# water change: tap & tank water parameters different



## sovrappensiero (Aug 5, 2010)

Hi again everyone,

It's been awhile since I posted a question, but I'm back. My tank is a 45 gallon, moderately-heavy planted tank that houses about 15 corys and a school of cardinal tetras (14 or so). Everyone's happy and the tank's been running since last August (I added the fish a few at a time, most recently 4 panda corys a few days ago).

consistent parameters: pH=6.6, ammonia=0, nitrite=0, nitrates=5ppm (it seems this is stable as long as I keep some DIY carbon dioxide running for the plants).

My problem is this: I wanted to do a 30% water change today after feeding frozen bloodworms yesterday and frozen brine shrimp today. I checked my tap water parameters first, and the pH is 8.0, ammonia is 0.25. 

What should I do about the water change? Buy distilled water this time around? If I just do a 10% change, would that be ok? I've got new panda corys, like I said, and I don't want to stress them out.

BTW, fluctuating pH seems to be a common problem with my municipality's tap water. That's why I check it before I do a water change. Never seen the ammonia above 0 though.

Appreciate any help you guys can offer! Thanks in advance!


----------



## Byron (Mar 7, 2009)

There are a couple options, and to suggest the best can you first tell us the hardness of the tap water? The water suply folks can tell you this, no need to get a hardness kit. The GH and KH, or whatever they can tell you, will help point us in the best direction.

While you're there, any idea as to why the pH fluctuates so much. And can you give us the spread for that?

Byron.


----------



## sovrappensiero (Aug 5, 2010)

Ah sorry - I guess it would have helped if I had provided the hardness info.

This morning I measured it using a test kit: GH = 2, KH = 2-3 (hard to tell; it was orange-ish at 2, but fully orange at 3 drops). My tank is GH=4, KH=2-3.

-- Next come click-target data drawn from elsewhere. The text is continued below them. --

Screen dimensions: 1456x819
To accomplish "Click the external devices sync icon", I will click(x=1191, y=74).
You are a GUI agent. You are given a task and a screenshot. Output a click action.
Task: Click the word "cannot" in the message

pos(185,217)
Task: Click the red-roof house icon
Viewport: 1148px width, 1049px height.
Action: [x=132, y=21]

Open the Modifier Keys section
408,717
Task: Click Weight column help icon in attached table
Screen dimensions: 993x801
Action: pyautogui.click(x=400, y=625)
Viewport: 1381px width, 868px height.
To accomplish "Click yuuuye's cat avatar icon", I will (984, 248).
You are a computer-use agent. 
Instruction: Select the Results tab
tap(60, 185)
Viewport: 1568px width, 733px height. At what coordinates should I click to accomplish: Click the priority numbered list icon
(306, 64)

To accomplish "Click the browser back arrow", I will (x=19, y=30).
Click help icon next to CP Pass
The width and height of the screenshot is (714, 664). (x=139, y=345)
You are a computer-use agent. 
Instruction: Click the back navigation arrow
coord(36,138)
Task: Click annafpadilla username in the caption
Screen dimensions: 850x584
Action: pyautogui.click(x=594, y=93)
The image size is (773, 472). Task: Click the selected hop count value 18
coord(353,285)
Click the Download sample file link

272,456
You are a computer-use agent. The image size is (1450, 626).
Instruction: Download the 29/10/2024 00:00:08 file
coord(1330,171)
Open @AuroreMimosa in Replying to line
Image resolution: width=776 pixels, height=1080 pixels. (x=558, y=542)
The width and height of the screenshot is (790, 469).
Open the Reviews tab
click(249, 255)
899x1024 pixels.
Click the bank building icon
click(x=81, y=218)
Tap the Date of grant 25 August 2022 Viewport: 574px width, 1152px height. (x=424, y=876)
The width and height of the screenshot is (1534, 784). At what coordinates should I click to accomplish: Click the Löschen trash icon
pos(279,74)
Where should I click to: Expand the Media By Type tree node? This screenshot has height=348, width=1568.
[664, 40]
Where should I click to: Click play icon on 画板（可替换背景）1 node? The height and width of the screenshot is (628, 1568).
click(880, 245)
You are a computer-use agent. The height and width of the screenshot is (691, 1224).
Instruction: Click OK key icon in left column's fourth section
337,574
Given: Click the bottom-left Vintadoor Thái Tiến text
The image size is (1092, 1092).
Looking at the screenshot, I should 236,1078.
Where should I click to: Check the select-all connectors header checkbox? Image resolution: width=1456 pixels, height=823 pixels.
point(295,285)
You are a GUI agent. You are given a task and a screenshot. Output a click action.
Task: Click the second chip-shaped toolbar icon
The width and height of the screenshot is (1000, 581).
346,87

The usual spread is 7.0-8.0. I haven't tested it at higher or lower than that (doesn't mean it hasn't been higher and lower, of course). It's probably because the water is so soft...but my tank water's pH doesn't fluctuate this much (6.6-6.8, max 7.0). My fish don't seem to be bothered by it, but maybe I'm wrong....I tested once a day for a few months but recently stopped and started testing only once a week. 

I really appreciate any advice on this. I thought I'd ask before it really gets down-to-the-wire on the water change...


----------



## Byron (Mar 7, 2009)

The hardness is low so this is not going to be problematical.

First, something I should have mentioned yesterday, when testing pH of tap water let it sit out 12+ hours. The CO2 in the tap water can cause faulty readings, but after it dissipates out, the true pH will show. Depends upon how much CO2. In my tap water, this only makes a difference of .1 so I don't bother with the wait; after your fist test waiting you'll know.

With hardness that low the pH in the tank will naturally lower and tend to remain low. Water changes with equally soft water (as you have) will not affect the hardness, and the pH will rise a bit but then return to normal. If this is only by a few decimal points, it is normal and not a concern.

In my tanks for example, with very soft water (tap and tanks), the tank pH runs around 6 to 6.2, and my tap water is 7-7.2. A 50% water change which I do weekly only raises the tank pH by .2 or maybe .3 at most. Overnight it returns to normal.

I would do your normal water change, checking the tank pH before and then about an hour after the change. If the difference in pH is minimal, not an issue. If the pH in the tank raises above 7, in your case, I would thereafter do smaller volumes and more frequent water changes to compensate. Shifting the pH above 7 has another impact related to ammonia, which you also mention.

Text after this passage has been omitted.